Bien que les liens entre le nissard et F. Merdjanov et ne soient pas précisément établis, il n’est pas improbable d’affirmer que ce dernier devait avoir des usages linguistiques liés au parlers de sa ville d’origine.

Le nissard

Les langues des Alpes-Maritimes
  •      Occitan vivaro-alpin (mentonnais)
  •      Occitan vivaro-alpin (alpin)
  •      Occitan vivaro-alpin (intermédiaire)
  •      Occitan provençal (niçois)
  •      Occitan provençal (maritime)
  •      † Figoun (remplacé par le provençal)
  •      Royasque, dont
  •      Tendasque (Royasque)
  •      Brigasque (Royasque)

Avec la création de langues standardisées, le continuum roman s’est effrité au long du XXème siècle. Le nissard s’est construit tout au long de la fin du XIXème et le début du XXème en se basant sur des formes linguistiques employées dans la région de Nice[5]. En adoptant une graphie propre, l’enjeu est de se différencier du provençal. Là où le provençal opte pour une racine d’emprunt, le nissard lui préfère une racine issue d’usages linguistiques pratiqués sur le territoire de l’ancien comté de Nice. Là où le provençal efface les traces d’un héritage italo-roman, le nissard s’en enrichi.

La naissance de ce nissard standard a largement contribué aux querelles politico-linguistiques entre les spécialistes des différentes langues concernées. En opposition avec la dialectologie occitane qui y voit des variantes méridionales, la dialectologie du nissard considère les parlers vivaro-alpins comme étant une de ses variantes du nord.

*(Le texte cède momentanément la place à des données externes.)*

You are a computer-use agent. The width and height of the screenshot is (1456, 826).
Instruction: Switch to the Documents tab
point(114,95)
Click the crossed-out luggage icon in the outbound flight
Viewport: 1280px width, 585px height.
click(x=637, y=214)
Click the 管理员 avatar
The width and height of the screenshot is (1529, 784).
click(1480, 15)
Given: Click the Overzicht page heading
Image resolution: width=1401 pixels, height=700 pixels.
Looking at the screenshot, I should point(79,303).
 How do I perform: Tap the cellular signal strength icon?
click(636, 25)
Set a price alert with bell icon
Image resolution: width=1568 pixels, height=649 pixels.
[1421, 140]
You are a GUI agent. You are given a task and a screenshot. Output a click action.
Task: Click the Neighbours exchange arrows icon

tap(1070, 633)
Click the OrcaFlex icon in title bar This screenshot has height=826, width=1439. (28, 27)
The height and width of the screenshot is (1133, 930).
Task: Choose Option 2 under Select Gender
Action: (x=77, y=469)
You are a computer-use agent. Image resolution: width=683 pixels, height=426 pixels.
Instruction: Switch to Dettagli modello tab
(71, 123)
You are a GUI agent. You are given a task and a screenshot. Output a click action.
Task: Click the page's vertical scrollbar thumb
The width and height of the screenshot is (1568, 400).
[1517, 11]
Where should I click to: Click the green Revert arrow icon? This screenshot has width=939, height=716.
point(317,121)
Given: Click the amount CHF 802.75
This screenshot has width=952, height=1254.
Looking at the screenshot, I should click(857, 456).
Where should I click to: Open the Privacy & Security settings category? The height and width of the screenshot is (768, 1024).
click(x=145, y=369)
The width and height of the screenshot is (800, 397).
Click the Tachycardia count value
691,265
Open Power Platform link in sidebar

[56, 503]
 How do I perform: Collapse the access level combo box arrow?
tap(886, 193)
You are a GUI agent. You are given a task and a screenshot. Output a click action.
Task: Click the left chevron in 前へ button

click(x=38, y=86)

Si la dialectologie du nissard présente les parlers liguro-romans[6] (entre Italie et France) comme proches du nissard, la dialectologie provençale n’accepte pas la séparation entre provençal et nissard. Pour elle, il existe des parlers nissards qui, tous, se rattachent au provençal.

Les enjeux politiques autour des cartographies linguistiques ou dialectales sont considérables. Elles permettent de tracer des frontières extérieures et intérieures, là où il n’y en a pas. Ces cartes ne font que représenter les différences et les proximités d’après une somme de critères linguistiques définis. Il est aisé de fournir une carte de variations quand à la manière de prononcer tel ou tel mot, d’utiliser telle règle grammaticale, tel type de vocabulaire, etc. Mais cela nécessiterait d’établir une carte pour chaque variation et non de se contenter d’une carte généraliste avec des frontières fixes. La dialectologie devrait pouvoir fournir une carte par critère mais ils sont potentiellement trop nombreux pour être représentés si l’on veut prétendre à l’exhaustivité. Ces illusions d’optique cartographiques sont très bien rendues par les visions divergentes défendues par les linguistes occitans, provençaux, nissards ou ligures. L’extrait suivant de la postface des Analectes de rien, adapté à Nice et au nissard, illustre très bien le propos :

Pour le reste, la Macédoine est un pays comme les autres : ses frontières sont une chimère, son histoire nationale une mythologie, son pouvoir politique un rapport de domination et son organisation sociale une contrainte. Comme toute identité collective, la Macédoine est une illusion. Bien sûr, la Macédoine a connu des épisodes de son histoire qu’elle ne partage pas avec les autres pays, mais cela ne change rien.[7]

Nissardo-macédonien ?

Si plusieurs travaux ont été entrepris pour étudier des usages linguistiques disparus dans l’aire occitano-romane[8], aucun n’a vu le jour sur cette problématique de l’existence, ou non, d’un parler nissardo-macédonien. Une approche protivophile postule trois hypothèses. La première est historique et se base sur les liens symboliques entre la lutte de la niçoise Catherine Ségurane[9] contre les franco-ottomans qui a peut-être influencé des générations de macédoniens contre la domination ottomane. Il n’est pas impensable que des révoltés macédoniens soient venus à Nice pour s’enrichir de l’expérience de C. Ségurane et de nissard pour en ramener un vocabulaire spécifique né de leurs échanges. Dans ce cas, ce nissardo-macédonien ne peut être antérieur à 1543. La seconde hypothèse est linguistique. Elle pose que si le galicien (par exemple), le nissard et le roumain se classent parmi le continuum roman, et que celui-ci est en contact avec le continuum slave méridional – auquel appartient le macédonien – avec lequel il partage des parlers de transition, il est plus probable de suspecté l’existence d’un parler nissardo-macédonien plutôt que galaïco-macédonien. Si des raisons évidentes d’éloignement géographique s’imposent – le nord-est de la péninsule ibérique est plus éloigné que Nice des Balkans – il n’en reste pas moins que le nissard et le roumain sont linguistiquement liés et que le roumain est interconnecté avec l’ensemble slave méridional. Si rien n’est démontré, l’hypothèse reste ouverte. La troisième option est politique. Elle imagine que cet hypothétique nissardo-macédonien puisse être né de l’interaction entre des réfugiés macédoniens de Nice à la fin du XIXème siècle et des révolutionnaires restés sur place. Impossible par exemple de déterminer avec précision si l’utilisation du terme "terroriste" dans la terminologie des anarchistes macédoniens est d’origine nissarde via le français. Ou inversement.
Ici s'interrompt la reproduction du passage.